> [What needs to be done] Where does the string "target" occur in the records? Copy each line that holds it.

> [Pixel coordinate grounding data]
-----
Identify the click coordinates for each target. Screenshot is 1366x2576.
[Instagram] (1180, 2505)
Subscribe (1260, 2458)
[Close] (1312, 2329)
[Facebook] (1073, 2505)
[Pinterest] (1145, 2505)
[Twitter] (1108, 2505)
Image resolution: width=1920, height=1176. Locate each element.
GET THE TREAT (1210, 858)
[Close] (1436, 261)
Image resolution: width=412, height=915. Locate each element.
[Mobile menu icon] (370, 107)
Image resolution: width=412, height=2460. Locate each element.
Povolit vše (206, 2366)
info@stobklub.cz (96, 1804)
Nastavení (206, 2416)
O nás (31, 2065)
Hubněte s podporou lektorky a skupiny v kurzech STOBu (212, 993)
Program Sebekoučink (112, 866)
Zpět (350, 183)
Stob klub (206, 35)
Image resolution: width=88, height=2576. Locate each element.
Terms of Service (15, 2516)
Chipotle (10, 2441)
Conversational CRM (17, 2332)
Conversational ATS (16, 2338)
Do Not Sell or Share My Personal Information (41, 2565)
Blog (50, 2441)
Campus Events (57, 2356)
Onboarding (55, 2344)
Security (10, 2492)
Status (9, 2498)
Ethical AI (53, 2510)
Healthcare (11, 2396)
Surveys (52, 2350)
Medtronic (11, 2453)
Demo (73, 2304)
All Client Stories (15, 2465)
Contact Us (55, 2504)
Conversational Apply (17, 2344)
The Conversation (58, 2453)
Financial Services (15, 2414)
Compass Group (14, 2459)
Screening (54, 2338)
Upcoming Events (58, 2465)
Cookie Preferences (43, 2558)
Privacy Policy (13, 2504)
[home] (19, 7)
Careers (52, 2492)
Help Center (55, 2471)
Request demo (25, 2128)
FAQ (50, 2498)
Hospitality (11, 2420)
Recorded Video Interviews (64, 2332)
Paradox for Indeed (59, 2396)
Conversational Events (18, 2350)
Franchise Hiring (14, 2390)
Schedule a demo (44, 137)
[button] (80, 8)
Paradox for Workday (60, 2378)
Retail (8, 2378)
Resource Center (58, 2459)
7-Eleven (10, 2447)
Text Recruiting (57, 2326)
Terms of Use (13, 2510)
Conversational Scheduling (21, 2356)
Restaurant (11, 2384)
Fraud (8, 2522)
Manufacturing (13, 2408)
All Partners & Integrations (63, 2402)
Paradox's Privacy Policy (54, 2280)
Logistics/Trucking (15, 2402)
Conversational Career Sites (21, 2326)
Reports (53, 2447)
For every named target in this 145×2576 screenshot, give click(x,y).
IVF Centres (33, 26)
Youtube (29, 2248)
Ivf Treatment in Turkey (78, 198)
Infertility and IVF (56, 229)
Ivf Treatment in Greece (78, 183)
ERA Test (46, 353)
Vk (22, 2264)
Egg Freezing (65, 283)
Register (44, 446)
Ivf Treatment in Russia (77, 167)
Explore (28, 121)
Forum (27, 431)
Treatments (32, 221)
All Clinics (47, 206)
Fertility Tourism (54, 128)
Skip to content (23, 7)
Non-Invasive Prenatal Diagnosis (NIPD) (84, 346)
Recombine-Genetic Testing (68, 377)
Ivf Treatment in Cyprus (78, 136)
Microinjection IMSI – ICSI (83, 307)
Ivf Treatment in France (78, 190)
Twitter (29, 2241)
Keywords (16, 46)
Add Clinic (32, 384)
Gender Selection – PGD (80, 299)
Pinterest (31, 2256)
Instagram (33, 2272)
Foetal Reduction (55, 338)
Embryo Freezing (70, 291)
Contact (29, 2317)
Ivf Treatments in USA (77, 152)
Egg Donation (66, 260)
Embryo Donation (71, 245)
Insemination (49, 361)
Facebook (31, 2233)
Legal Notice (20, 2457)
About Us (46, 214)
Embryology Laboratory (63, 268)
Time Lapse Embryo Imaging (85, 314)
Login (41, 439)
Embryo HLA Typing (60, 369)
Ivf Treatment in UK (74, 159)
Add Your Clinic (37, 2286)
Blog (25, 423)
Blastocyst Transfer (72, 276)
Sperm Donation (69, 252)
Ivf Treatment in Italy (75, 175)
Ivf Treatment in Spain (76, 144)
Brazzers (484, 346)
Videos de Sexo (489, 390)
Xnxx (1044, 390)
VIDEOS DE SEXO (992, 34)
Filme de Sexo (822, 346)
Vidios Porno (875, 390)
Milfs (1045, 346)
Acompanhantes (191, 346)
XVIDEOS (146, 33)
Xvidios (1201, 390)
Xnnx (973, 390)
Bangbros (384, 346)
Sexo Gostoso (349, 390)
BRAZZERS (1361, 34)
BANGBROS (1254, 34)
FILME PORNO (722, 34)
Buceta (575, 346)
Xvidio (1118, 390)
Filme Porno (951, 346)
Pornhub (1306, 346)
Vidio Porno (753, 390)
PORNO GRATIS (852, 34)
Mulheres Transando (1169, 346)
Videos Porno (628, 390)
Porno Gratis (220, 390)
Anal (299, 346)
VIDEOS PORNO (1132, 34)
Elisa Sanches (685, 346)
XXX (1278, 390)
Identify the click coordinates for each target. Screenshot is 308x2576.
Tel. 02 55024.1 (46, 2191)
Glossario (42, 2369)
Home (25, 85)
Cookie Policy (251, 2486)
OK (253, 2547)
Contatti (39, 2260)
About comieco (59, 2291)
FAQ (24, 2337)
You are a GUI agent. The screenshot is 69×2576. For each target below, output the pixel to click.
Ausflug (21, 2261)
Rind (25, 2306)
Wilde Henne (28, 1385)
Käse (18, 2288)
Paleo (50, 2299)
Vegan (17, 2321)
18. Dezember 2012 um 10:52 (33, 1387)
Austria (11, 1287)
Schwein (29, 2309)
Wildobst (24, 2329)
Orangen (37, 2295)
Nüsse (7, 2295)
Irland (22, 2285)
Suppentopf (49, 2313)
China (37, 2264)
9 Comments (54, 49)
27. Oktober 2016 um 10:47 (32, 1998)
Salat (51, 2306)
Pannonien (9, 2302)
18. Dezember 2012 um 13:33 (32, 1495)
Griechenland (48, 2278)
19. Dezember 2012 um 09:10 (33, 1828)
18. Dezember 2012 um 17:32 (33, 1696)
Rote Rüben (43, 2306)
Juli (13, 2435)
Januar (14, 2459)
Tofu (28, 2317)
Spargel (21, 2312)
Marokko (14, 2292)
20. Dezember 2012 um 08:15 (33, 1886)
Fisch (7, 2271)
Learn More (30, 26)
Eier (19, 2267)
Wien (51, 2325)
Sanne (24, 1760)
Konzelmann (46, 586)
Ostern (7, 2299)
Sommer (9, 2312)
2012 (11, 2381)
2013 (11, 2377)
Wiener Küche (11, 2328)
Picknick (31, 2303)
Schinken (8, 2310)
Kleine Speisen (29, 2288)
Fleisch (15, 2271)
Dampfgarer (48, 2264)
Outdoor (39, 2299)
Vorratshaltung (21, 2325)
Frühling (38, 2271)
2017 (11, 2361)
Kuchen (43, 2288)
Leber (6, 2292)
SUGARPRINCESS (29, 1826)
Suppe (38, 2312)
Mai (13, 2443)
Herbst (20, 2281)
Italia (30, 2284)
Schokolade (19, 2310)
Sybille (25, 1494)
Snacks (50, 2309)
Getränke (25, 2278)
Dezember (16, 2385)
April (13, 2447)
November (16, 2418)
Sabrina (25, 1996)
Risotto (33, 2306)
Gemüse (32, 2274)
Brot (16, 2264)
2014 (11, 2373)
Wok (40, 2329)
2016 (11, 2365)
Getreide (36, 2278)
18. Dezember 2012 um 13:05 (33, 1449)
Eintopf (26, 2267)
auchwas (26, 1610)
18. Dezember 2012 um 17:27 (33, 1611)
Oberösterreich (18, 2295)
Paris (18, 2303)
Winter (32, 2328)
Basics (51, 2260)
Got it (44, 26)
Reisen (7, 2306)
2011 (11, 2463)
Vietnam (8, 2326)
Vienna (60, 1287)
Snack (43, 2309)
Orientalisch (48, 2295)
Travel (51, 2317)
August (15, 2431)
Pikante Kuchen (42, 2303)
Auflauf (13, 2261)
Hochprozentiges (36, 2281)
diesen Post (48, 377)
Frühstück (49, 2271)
-----
> [Exercise answer]
Identify the click coordinates for each target. Screenshot is 1366x2576.
For every named target in this 145×2576 screenshot, give click(x,y).
Identify the click coordinates for each target. Screenshot is 308x2576.
You are a GUI agent. The screenshot is 69×2576. For each target below, output the pixel to click.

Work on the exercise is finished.